SCB North America supports the Scientific Integrity Act
Scientific integrity is central to the mission and vision of SCBNA, and efforts by the Trump administration to undermine the integrity of science around the Covid 19 pandemic has prompted members of Congress and the Biden administration to take much-needed action on this issue. In March, SCB North America and fourteen other organizations signed a letter urging the House Science, Space and Technology Committee to support the Scientific Integrity Act. Reintroduced in February 2021, the Act would ensure scientists can carry out their research—and communicate it with the public—without fear of political pressure or retaliation. The Act requires that scientific conclusions are independent of political considerations or ideology. In addition, it would prohibit political appointees from manipulating scientific findings, or impeding the release and communication of those findings to the public through scientific journals or the media. Open The Government led the effort to bring the letter before the House committee, working alongside a coalition of science, conservation, research and accountability organizations.
Since taking office in January, President Biden has signaled a shift in federal government policy, creating a plan to strengthen scientific integrity and releasing an executive order to support science in policy-making (see this and other Executive Actions supported by SCB North America here). Action from Congress in passing the Scientific Integrity Act would establish a number of essential protections and policies that would stay in place through shifting presidential administrations and political appointees. SCB North America is encouraged by the re-emergence of scientific integrity as a high priority under the new administration and Congress, and looks forward to continuing to prioritize this issue through its policy program.

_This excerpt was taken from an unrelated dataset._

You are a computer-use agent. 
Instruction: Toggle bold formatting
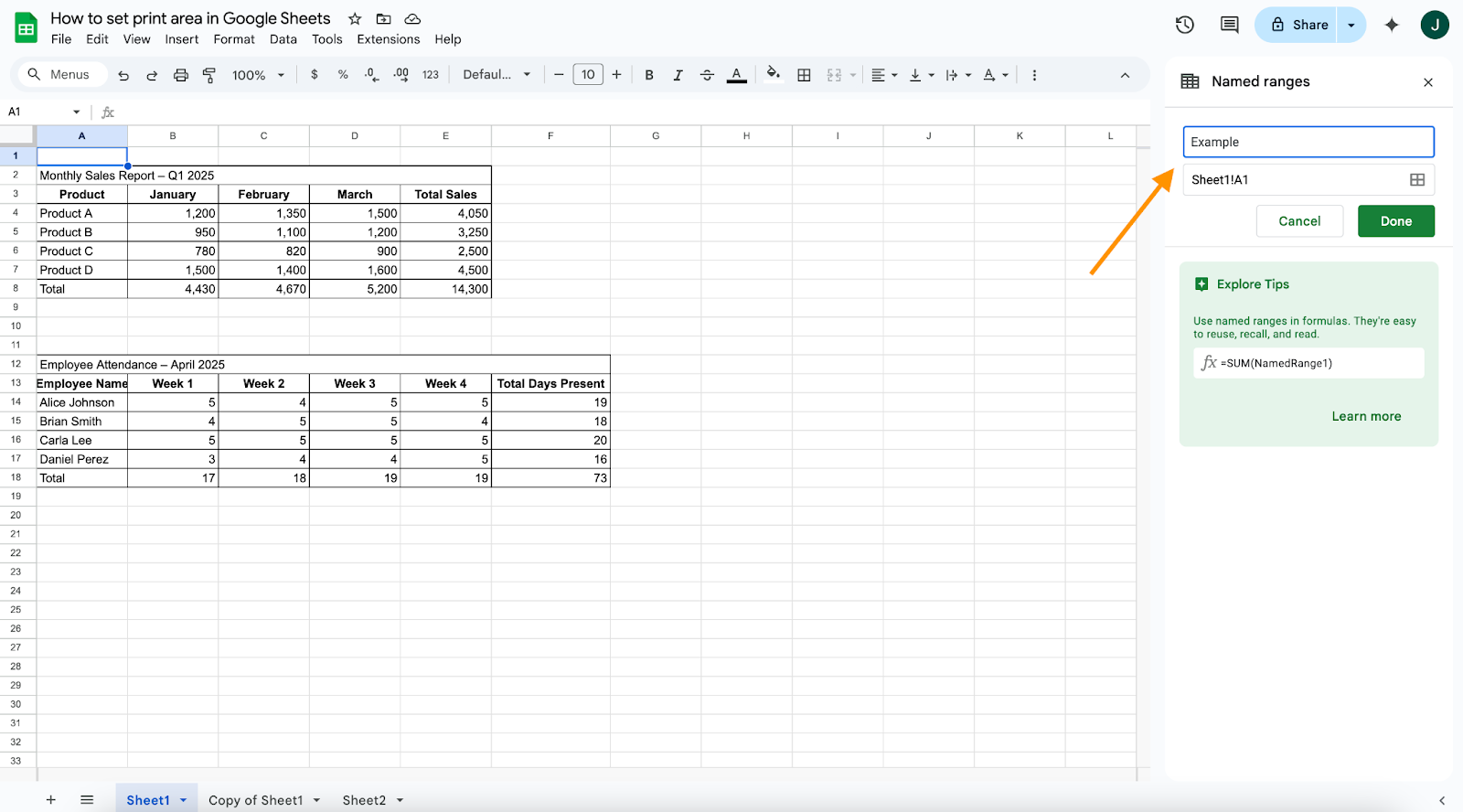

Through the work of its policy committee and members, SCB North America has long supported efforts to strengthen scientific integrity to ensure that the best available science is used to inform conservation actions and policies. The SCB North America Policy program (SNAP) focuses on this work, making progress through advocacy, policy recommendations, and fostering international communication by scientists. This work promotes biodiversity by making sure that conservation laws, from environmental impact assessments to forest and marine resource management, are implemented using the best possible science.